Antifa-AG der Uni
Hannover & Gewerkschaftsforum Hannover:
Hier ein ausführlicher Hintergrundartikel der Pariser
Korrespondentin der italienischen Tageszeitung „il manifesto“
zur gewerkschaftlichen Situation in den korsischen Häfen, der Rivalität
zwischen CGT und STC und den wirtschaftlichen Hintergründen der Privatisierung
der französischen Fährgesellschaft SNCM. Diese hatte bekanntlich durch die
spektakuläre Besetzung der Fähre „Pascal Paoli“ und
ihre Überführung nach Bastia auf Korsika durch in der
korsischen Gewerkschaft STC organisierte Seeleute am 27.September 2005 sowie ihre
Enterung durch französische Spezialeinheiten international für Schlagzeilen
gesorgt. Er erschien ebenfalls am 2.10.2005.
STREIKS:
Das Abkommen zwischen den Gewerkschaften ist sicher im Hafen
Die CGT
und der STC (Gewerkschaft der Korsischen Arbeiter) sind heute im Kampf vereint,
führen aber seit Jahren einen Krieg in Korsikas Häfen und um die Schiffe der
SNCM (Société Nationale Corse-Méditerranée).
Der STC, der nach eigenen Angaben 5.000 Mitglieder hat, ist ein Folgeprodukt
der nationalistischen Bewegungen der Insel.
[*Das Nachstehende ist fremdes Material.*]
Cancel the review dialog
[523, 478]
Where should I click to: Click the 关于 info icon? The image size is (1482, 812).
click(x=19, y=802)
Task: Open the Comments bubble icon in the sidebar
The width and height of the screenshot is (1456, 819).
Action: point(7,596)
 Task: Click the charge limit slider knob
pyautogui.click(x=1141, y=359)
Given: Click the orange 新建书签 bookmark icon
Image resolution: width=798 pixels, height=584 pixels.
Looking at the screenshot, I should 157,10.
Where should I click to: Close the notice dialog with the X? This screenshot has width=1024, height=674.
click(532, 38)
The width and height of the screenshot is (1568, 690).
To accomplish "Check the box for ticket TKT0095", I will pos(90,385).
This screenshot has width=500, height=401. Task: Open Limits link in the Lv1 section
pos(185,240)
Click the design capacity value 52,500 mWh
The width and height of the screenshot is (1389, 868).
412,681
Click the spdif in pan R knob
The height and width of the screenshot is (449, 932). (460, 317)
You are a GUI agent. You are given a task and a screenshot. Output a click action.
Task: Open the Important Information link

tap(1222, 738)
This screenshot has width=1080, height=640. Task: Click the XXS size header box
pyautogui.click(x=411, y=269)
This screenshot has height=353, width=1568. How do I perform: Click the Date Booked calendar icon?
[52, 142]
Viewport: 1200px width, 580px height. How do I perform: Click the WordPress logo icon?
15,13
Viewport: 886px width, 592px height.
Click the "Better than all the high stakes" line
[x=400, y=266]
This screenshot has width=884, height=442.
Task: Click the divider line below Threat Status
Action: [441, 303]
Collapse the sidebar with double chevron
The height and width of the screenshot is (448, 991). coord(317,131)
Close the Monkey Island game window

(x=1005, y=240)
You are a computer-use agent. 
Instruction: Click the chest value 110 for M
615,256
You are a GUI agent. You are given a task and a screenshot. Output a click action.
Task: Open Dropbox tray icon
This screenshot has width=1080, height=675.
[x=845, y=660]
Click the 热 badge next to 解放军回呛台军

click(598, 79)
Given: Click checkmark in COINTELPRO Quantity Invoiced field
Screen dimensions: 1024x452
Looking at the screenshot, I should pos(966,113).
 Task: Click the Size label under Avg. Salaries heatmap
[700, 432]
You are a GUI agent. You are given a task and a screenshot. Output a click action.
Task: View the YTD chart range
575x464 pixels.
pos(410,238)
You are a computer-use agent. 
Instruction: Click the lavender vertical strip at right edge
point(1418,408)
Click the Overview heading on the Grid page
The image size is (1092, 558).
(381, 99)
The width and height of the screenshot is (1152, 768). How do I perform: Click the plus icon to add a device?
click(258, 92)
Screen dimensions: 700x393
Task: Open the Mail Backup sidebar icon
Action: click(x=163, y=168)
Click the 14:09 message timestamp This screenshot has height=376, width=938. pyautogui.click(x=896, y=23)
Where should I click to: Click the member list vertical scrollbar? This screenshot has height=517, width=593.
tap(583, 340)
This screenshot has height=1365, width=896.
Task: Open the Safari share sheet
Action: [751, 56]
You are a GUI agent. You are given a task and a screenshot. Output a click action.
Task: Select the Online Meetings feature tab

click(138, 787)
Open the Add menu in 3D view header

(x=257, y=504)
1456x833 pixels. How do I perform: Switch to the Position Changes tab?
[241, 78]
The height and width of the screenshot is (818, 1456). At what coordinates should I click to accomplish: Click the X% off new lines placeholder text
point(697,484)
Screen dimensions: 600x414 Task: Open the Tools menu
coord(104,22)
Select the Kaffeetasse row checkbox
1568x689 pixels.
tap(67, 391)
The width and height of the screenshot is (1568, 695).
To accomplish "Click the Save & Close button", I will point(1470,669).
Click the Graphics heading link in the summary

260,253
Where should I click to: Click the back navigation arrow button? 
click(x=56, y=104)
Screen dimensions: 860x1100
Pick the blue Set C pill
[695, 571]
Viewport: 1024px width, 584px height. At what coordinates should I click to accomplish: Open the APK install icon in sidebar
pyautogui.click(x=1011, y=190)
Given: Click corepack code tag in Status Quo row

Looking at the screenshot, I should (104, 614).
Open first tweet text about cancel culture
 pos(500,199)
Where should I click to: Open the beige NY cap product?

Er wurde 1984 gegründet und besitzt
mittlerweile in den korsischen Häfen ein ähnliches Gewicht wie die CGT, ist im
Privatsektor allerdings stärker. 2004 war es der STC, der (nach wochenlangen
Streiks und der Blockade aller Häfen der Insel) das kontroverseste Abkommen
erreichte: die „Wiederherstellung des Gleichgewichtes“ bei der
Einstellungspraxis der SNCM zugunsten der korsischen Einwohner. Eine
„Korsisierung“, die die CGT bekämpft. Die CGT-Branchengewerkschaft der
Hafenarbeiter ist eine Gewerkschaft ähnlich derjenigen <d.h.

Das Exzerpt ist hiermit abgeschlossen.